Les grands gisements n’ont toutefois pas complètement disparu. En mars, il a été rapporté que Shandong Gold Group, le deuxième plus grand producteur chinois, avait découvert un gisement dans l’est de la Chine abritant entre 380 et 550 tonnes d’or. Il s’agirait du plus grand gisement du pays dont la durée d’exploitation serait de 40 ans à partir du début des opérations.
De plus, ce mois-ci, Kitco a rapporté que la Seabridge Gold implantée à Toronto avait découvert un important gisement d’or en Colombie-Britannique. Cette découverte a été faite après le recul d’un glacier. Selon les estimations, il contient la quantité impressionnante de 780 tonnes métriques.
«Il ne fait aucun doute qu’au fur et à mesure de la fonte des glaciers les capacités d’exploration seront élargies. Il sera possible de faire davantage de découvertes dans cette région», a déclaré à Kitco le directeur général de Seabridge Rudi Fronk. La compagnie a déjà reçu l’autorisation pour lancer l’extraction.
Les dépenses pour l’exploration montent en flèche. D’après S&P Global Market Intelligence, elles ont augmenté sur 12 mois, selon les informations de septembre, pour la première fois depuis 2012. Les budgets ont grimpé de 14% en glissement annuel jusqu’à 7,95 milliards de dollars. Au cours de cette période, les compagnies de production d’or ont dépensé environ 4 milliards de dollars pour l’exploration, soit près de la moitié de tous les budgets pour l’extraction de métaux non ferreux.

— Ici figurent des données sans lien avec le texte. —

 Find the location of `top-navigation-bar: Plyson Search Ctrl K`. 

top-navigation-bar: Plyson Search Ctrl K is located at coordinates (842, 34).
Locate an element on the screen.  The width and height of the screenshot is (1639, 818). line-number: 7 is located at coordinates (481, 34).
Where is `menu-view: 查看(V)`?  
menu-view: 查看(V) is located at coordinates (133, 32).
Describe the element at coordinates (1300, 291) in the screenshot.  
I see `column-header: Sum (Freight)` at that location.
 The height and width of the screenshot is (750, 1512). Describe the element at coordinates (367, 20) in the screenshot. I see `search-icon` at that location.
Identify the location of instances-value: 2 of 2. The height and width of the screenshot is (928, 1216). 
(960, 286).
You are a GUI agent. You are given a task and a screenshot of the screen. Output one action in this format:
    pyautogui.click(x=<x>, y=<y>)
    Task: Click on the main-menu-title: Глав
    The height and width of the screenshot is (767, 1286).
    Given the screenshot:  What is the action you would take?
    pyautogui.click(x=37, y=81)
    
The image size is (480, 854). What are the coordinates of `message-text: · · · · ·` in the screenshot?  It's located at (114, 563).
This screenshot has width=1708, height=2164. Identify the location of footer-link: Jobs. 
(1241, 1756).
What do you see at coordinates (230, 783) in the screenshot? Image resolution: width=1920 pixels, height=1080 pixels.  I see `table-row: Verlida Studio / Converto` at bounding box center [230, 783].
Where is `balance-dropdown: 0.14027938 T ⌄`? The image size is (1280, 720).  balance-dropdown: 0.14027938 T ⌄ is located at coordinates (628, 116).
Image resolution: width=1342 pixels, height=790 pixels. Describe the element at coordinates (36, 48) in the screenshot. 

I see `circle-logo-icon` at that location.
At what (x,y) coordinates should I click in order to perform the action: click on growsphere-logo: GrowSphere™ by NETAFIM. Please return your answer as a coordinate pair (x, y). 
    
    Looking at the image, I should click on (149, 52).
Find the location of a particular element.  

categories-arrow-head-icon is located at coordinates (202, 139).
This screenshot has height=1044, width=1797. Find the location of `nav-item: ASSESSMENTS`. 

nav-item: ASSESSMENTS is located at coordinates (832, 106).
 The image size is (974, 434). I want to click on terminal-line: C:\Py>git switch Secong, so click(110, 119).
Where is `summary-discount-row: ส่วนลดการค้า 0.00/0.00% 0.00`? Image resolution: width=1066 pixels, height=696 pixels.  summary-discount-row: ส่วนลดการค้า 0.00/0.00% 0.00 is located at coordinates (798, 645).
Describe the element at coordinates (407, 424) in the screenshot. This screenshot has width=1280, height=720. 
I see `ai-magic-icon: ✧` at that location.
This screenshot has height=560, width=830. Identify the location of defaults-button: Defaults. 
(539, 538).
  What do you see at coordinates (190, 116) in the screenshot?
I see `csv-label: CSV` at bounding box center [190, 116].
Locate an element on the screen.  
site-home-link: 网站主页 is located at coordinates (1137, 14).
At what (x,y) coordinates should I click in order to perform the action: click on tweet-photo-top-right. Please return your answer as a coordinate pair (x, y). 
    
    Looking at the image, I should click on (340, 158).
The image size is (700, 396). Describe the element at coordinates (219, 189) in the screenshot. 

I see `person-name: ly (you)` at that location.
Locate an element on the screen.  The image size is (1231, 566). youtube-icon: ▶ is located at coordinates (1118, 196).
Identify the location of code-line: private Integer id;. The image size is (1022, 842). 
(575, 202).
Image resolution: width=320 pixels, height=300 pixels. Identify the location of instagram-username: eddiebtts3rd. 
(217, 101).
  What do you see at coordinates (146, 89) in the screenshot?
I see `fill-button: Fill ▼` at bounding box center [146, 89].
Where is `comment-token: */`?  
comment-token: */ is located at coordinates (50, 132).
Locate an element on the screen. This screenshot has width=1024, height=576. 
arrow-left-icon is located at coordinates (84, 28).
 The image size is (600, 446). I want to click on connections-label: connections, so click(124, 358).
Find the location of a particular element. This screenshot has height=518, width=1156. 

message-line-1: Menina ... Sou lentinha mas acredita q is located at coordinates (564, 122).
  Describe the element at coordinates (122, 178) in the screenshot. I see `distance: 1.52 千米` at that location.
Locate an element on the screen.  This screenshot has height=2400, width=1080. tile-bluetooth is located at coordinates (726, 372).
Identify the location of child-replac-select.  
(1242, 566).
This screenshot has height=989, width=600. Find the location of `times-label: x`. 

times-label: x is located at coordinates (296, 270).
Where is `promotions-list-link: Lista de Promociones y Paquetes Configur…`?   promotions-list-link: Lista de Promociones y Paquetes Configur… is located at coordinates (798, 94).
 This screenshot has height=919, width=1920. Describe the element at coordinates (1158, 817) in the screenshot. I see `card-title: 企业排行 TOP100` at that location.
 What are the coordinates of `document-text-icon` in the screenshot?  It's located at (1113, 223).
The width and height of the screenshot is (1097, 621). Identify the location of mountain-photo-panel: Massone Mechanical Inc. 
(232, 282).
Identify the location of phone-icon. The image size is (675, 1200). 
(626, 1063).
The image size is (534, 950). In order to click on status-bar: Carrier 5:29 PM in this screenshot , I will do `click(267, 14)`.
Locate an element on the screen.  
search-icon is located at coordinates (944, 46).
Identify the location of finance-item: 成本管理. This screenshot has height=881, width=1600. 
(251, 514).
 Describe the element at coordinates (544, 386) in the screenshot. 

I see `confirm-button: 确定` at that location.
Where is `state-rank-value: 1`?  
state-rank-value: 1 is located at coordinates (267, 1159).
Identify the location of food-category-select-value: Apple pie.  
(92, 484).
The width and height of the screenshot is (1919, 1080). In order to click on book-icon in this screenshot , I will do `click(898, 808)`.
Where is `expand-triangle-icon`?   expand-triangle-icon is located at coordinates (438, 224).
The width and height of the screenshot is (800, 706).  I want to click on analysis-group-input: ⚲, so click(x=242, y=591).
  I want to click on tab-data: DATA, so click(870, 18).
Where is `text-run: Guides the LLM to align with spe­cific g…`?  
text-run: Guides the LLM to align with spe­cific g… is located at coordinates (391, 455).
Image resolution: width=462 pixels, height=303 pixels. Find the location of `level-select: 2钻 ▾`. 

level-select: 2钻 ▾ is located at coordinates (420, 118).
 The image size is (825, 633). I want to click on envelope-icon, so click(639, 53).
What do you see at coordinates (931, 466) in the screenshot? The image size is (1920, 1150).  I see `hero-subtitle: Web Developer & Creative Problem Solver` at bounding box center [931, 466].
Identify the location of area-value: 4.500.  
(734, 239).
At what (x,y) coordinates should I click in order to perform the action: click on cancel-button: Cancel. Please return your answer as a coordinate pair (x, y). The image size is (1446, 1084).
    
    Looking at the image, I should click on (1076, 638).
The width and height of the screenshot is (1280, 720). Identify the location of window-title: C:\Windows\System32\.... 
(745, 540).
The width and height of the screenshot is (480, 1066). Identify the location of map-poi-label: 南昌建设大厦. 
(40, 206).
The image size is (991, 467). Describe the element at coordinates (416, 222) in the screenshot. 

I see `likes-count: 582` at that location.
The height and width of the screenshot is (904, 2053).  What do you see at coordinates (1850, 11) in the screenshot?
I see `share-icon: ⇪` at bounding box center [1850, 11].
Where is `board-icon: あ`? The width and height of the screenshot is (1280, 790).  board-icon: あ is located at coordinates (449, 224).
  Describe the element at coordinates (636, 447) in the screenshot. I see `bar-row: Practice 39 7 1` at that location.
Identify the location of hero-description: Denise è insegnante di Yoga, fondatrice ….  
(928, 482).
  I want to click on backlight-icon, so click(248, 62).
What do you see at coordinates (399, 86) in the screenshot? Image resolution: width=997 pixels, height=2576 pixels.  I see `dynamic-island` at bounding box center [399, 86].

Comme la recherche devient de plus en plus coûteuse, les grands producteurs pourraient décider d’acquérir des sociétés plus petites avec des projets vérifiés et rentables.
Cela pourrait représenter une grande valeur pour les investisseurs et il faut donc surveiller les «juniors» ciblés par des absorptions. Par exemple, dans l’industrie minière australienne, on constate une certaine augmentation des transactions par rapport à l’an dernier selon le rapport de septembre de BDO. L’an dernier, Goldcorp a signé un contrat pour acheter le junior Kaminak Gold à Vancouver, et en mai de la même année el Dorado a annoncé l’acquisition d’Integra Gold pour 590 millions de dollars.
Pierre Lassonde pense que l’or doit représenter 5 à 10% du portefeuille des investisseurs.